Researchers develop way to boost conversion of skin cells into dopamine neurons
08 Dec 2015
A team at the University of Buffalo (UB) researchers has, for the first time, developed a way to boost the conversion of skin cells into dopamine neurons, which are normally hidden in the brain.
The researchers were able to identify and find a way to overcome a key hurdle to such cellular conversions.
According to commentators, the finding had profound implications for changing the way scientists worked with all cells.
The new research, published in the journal Nature Communications, centres around the discovery that p53, a transcription factor protein that acted as a gatekeeper protein.

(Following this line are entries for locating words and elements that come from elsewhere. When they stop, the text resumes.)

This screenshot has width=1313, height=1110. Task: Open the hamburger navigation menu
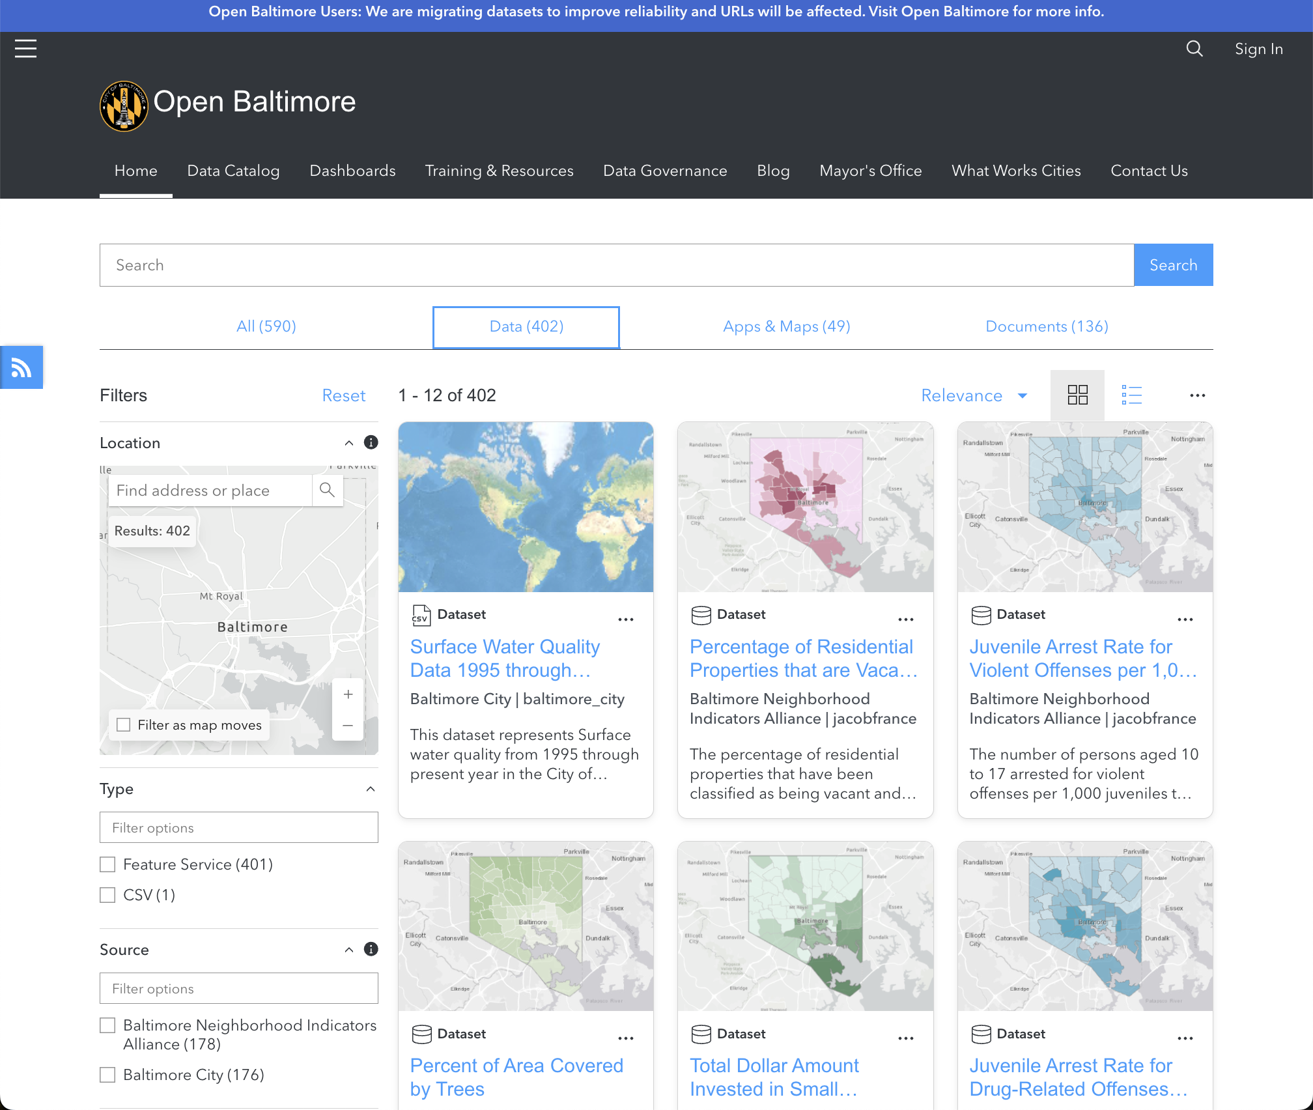25,48

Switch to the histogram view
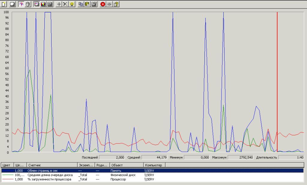43,4
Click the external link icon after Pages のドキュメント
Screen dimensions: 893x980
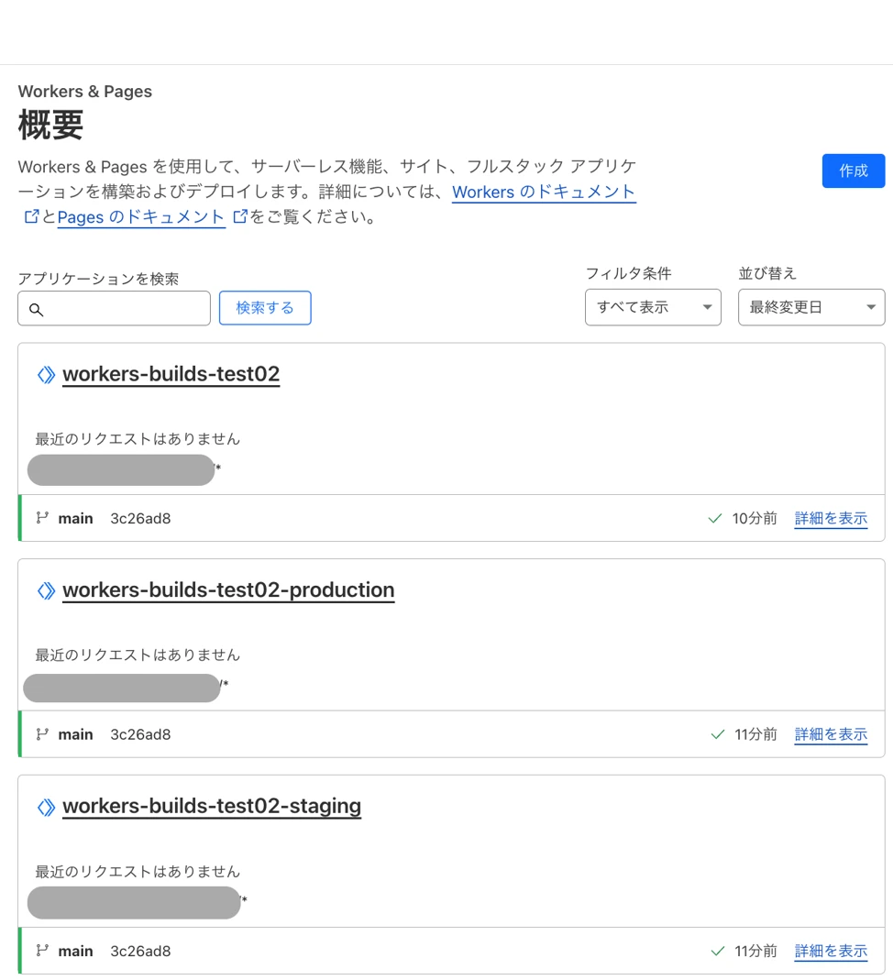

"We found that p53 tries to maintain the status quo in a cell, it guards against changes from one cell type to another," explained Jian Feng, professor in the Jacobs School of Medicine and Biomedical Sciences at UB.
"Once we lowered the expression of p53, then things got interesting: We were able to reprogramme the fibroblasts into neurons much more easily," Jian Feng said.
This was a generic way to change cells from one type to another. "It proves that we can treat the cell as a software system, when we remove the barriers to change," Jian Feng added.
The researchers had carried out multiple experiments to prove that these neurons were functional mid-brain dopaminergic neurons - the type lost in Parkinson's disease.
With the finding, researchers would be able to generate patient-specific neurons in a dish that could then be transplanted into the brain for repairing the faulty neurons.